One of the largest Ethereum layer-2 networks temporarily stopped processing transactions. Base, associated with Coinbase, resumed block production after an outage that lasted about two hours.
The network is working again, but the project team continues to investigate the causes of the incident. Developers and node operators were also advised to restart nodes to restore proper synchronization.
The problem affected not the interface, but the network itself
The incident began on June 26. The first public messages appeared at around 19:03 MSK, when the team reported unstable block production in the main network.
Later, developers said they found the source of the problem and are checking several recovery options. After that, blocks started being produced again, and the network gradually returned to normal operations.
For users, such an outage means something simple: transfers and actions in apps temporarily hang. While new blocks are not being created, the network cannot effectively carry out operations.
The cause of the outage has not yet been disclosed
So far, the team has not explained what exactly caused the failure. All that is known is that an incorrect block was at the center of the incident.
It is still unclear whether the issue was related to a code error, a failure in the consensus mechanism, or another technical factor. Therefore, final conclusions can be drawn only after a full report.
For a large L2 network, transparency here is especially important. Fast recovery reduces the damage, but it does not remove the main question: why was the shutdown even possible?
Why the incident matters for the market
Base has become one of the most visible second-layer networks. It is supported by Coinbase, so many users view the project as more reliable and institutional infrastructure.
That is why even a short outage raises questions. Applications, tokens, payments, and DeFi services run on networks like these. Users expect not only low fees, but also stable availability.
If a second-layer network stops, it reminds the market that scaling Ethereum does not eliminate technical risks—it shifts some of the load onto separate infrastructure.
This isn’t the first outage
Base already had a similar incident in August 2025. The new outage increases scrutiny of how L2 projects handle failures and how resilient their recovery mechanisms are.
For the industry, this is an important test of maturity. While the network is still small, a failure can look like a technical inconvenience. When major user activity moves through it, any outage becomes a reputational event.
Base is back up, but now the market needs a detailed breakdown. Without it, questions about reliability will resurface with every new update or period of instability.
L2 networks must prove resilience
Second-layer networks have become a key part of the Ethereum ecosystem. They lower fees, speed up operations, and take on a significant share of user activity.
But along with that, responsibility grows. The more applications and assets move to L2, the higher the requirements for fault tolerance, monitoring, and public communication.
For users, it is no longer enough to hear that the network is working again. They need to understand whether there was a threat to funds, why the outage happened, and what measures will reduce the risk of it happening again.
What’s next?
The Base team will continue to monitor network stability and investigate the source of the outage. The main document now will be a technical report, where they must explain the cause of the incorrect block and the steps to prevent similar incidents.

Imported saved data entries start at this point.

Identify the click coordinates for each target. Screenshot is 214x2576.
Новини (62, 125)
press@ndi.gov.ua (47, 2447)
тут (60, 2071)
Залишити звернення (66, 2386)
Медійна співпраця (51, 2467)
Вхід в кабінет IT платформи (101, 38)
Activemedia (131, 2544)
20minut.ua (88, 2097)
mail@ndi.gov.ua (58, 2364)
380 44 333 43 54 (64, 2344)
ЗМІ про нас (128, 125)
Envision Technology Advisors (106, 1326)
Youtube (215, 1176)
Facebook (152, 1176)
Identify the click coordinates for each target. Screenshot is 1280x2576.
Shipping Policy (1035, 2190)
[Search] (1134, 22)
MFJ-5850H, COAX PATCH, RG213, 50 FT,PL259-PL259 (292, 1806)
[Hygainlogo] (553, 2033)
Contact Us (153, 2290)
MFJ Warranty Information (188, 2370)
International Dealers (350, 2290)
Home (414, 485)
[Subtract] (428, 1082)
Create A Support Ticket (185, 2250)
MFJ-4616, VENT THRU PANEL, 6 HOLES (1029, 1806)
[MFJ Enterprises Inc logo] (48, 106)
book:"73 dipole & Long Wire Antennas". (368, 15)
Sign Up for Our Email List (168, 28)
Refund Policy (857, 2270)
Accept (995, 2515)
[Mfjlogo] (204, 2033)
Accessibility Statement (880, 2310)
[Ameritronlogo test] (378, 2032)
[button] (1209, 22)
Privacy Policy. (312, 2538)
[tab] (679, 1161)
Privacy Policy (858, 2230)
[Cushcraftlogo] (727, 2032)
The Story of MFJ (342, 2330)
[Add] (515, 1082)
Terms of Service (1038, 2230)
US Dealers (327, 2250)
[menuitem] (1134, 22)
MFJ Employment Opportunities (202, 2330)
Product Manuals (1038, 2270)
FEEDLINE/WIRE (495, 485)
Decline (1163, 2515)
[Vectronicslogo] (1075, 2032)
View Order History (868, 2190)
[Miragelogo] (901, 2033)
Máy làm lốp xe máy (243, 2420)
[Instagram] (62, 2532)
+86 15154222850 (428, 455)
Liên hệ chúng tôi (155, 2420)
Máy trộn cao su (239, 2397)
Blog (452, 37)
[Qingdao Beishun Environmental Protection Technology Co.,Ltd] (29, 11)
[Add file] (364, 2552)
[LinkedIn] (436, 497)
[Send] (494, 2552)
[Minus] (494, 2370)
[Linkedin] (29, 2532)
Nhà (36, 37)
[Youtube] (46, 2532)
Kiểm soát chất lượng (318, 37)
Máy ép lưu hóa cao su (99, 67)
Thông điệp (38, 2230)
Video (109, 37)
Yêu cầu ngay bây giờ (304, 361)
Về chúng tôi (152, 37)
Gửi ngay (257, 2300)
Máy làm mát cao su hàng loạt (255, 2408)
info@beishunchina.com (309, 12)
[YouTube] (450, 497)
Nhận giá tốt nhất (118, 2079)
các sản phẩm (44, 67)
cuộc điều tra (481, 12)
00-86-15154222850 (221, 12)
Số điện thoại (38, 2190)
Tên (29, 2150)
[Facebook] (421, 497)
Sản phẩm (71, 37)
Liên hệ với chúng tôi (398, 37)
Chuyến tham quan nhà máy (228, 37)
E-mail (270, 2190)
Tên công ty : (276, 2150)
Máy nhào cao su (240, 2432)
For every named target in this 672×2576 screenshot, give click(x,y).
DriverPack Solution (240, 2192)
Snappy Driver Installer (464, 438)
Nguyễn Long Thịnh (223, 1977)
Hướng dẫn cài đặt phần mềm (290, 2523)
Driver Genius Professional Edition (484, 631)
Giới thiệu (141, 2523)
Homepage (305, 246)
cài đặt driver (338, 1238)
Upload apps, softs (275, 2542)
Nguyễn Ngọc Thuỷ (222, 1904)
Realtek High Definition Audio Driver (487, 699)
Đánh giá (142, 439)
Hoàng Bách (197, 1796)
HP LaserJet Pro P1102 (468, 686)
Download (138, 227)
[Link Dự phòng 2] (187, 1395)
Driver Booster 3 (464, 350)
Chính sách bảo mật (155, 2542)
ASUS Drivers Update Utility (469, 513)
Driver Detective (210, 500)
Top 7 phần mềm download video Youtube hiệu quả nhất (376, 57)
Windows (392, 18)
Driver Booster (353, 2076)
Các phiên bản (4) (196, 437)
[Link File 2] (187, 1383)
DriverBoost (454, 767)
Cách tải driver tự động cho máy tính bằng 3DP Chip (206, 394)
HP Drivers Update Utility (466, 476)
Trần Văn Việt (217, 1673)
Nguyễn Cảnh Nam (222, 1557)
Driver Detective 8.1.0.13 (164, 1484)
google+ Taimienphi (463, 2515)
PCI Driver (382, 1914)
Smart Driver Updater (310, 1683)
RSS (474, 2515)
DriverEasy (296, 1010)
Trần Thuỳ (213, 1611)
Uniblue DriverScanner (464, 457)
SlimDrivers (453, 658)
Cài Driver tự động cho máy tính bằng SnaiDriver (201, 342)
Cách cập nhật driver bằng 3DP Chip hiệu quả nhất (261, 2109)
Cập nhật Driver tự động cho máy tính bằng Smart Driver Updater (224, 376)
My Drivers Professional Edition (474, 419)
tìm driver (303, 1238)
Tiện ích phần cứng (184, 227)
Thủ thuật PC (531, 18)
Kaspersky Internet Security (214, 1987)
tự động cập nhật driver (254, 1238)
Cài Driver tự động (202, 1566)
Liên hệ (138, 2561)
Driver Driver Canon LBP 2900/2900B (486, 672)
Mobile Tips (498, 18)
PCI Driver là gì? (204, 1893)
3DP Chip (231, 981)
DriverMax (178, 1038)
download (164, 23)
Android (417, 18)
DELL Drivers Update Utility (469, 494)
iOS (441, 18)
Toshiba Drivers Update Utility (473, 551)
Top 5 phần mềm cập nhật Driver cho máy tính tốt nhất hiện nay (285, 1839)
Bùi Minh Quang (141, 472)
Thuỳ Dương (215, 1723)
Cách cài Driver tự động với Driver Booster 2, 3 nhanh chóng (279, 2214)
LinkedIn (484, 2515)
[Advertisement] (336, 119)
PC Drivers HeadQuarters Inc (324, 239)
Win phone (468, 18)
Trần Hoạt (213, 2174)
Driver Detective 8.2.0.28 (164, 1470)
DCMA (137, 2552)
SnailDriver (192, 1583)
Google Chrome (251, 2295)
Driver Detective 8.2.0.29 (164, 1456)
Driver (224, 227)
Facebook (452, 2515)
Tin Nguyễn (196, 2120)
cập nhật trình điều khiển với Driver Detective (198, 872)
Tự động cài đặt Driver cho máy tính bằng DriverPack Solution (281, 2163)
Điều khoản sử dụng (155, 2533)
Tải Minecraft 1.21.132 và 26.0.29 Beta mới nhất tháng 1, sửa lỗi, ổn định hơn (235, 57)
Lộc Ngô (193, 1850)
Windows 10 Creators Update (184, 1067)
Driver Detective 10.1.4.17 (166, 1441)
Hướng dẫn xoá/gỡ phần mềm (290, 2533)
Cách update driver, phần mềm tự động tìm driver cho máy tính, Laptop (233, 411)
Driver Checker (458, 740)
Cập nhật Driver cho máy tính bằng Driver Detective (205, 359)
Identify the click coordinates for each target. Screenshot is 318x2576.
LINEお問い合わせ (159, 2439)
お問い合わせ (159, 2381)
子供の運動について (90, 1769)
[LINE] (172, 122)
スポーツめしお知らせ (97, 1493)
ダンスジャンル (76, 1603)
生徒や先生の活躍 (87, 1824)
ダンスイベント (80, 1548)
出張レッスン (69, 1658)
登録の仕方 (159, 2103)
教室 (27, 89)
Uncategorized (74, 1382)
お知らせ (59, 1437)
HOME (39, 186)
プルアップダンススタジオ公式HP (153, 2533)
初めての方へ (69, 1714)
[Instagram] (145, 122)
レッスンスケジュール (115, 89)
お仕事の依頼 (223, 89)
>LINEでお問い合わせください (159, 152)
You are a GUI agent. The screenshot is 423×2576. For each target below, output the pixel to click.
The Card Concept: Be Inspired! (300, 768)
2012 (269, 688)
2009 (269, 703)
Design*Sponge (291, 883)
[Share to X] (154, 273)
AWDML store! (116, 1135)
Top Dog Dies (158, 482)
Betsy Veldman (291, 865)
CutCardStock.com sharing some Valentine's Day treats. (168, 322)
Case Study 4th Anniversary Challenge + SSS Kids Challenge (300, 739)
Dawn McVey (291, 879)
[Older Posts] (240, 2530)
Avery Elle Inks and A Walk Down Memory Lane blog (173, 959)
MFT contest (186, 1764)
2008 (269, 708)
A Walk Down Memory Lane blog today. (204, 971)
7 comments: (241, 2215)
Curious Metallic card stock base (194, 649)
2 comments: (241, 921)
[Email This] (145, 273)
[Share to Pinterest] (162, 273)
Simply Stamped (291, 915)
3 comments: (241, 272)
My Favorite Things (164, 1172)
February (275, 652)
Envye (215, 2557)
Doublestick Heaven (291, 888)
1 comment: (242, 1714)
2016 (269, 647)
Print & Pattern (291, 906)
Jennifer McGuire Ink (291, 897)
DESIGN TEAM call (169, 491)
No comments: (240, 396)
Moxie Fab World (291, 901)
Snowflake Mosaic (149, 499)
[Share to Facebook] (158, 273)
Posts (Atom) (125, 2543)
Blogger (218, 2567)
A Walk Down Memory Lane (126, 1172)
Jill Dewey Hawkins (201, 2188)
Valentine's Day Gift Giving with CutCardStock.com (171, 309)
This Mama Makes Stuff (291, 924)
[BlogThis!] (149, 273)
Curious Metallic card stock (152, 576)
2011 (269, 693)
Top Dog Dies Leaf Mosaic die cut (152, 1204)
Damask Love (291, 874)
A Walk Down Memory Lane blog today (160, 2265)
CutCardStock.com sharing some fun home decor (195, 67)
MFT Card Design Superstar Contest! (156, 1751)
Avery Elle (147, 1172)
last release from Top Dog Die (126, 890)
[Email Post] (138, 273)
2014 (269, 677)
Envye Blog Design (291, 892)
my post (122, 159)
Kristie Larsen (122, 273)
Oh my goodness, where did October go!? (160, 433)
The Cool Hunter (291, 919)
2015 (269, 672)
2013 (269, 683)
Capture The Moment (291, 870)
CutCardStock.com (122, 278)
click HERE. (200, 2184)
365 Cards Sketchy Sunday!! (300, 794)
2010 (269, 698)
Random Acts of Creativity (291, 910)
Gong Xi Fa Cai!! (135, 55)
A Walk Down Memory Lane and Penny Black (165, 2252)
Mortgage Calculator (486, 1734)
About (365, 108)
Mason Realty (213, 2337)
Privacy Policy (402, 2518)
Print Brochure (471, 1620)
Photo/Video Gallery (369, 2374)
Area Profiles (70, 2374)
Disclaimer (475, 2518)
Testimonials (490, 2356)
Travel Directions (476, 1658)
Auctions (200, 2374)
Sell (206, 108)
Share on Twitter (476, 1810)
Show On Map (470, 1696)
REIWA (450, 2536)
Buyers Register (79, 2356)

For Coinbase and the Base ecosystem, the main risk right now is not the fact of recovery itself, but trust. The faster and clearer the team explains what happened, the easier it will be to limit reputational harm.
The main takeaway is simple. Base is working again, but the two-hour outage showed that even the largest L2 networks remain vulnerable to technical failures. For infrastructure that serves real applications and capital, reliability becomes as important an advantage as speed and low fees.